§ **The task**:
Quote the listing below word for word, starting at its first line and stopping after the line that contains "Task: Click on".

§ **Input material**:
▽
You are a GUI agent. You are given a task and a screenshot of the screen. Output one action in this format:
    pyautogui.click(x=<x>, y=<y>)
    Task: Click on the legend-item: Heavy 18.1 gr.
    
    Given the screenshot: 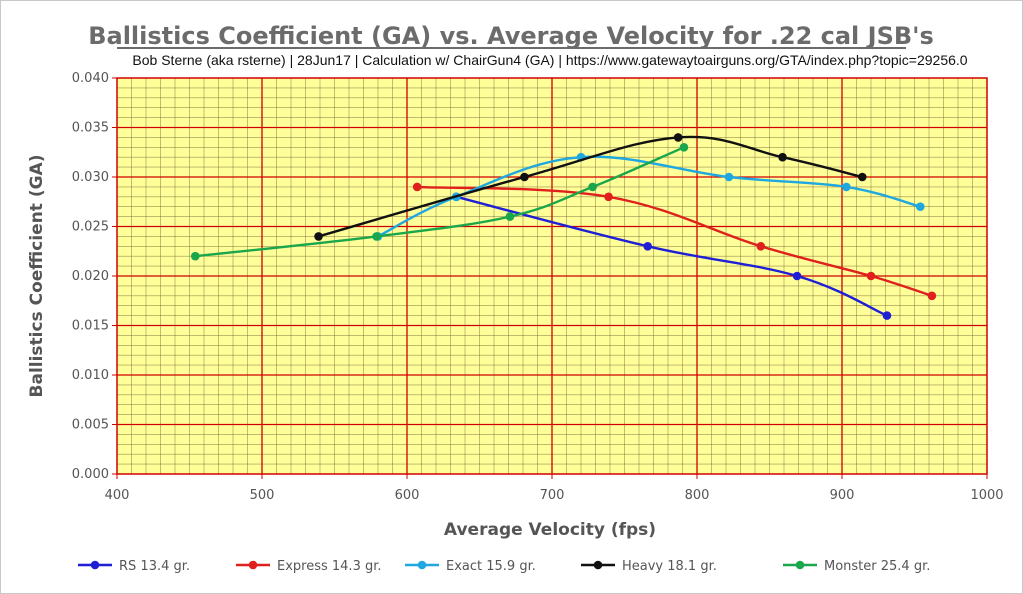 What is the action you would take?
    pyautogui.click(x=649, y=566)
    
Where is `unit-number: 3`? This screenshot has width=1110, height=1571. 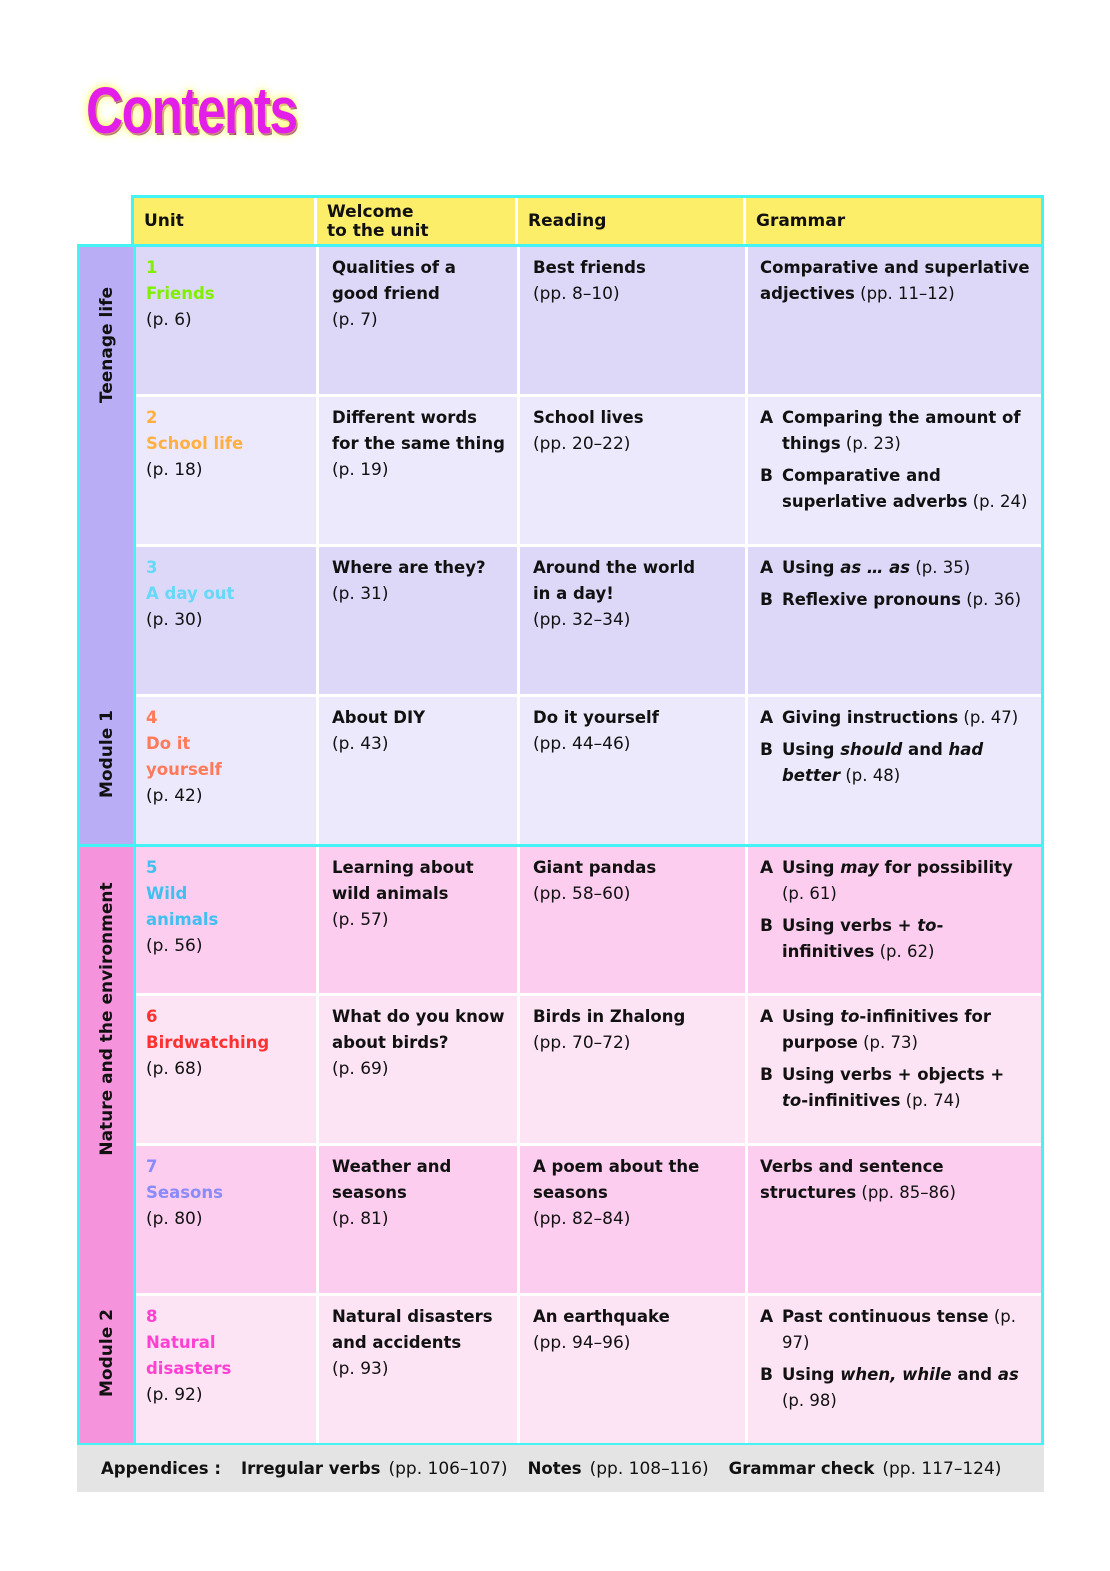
△
§ **Response to this task**:
You are a GUI agent. You are given a task and a screenshot of the screen. Output one action in this format:
    pyautogui.click(x=<x>, y=<y>)
    Task: Click on the legend-item: Heavy 18.1 gr.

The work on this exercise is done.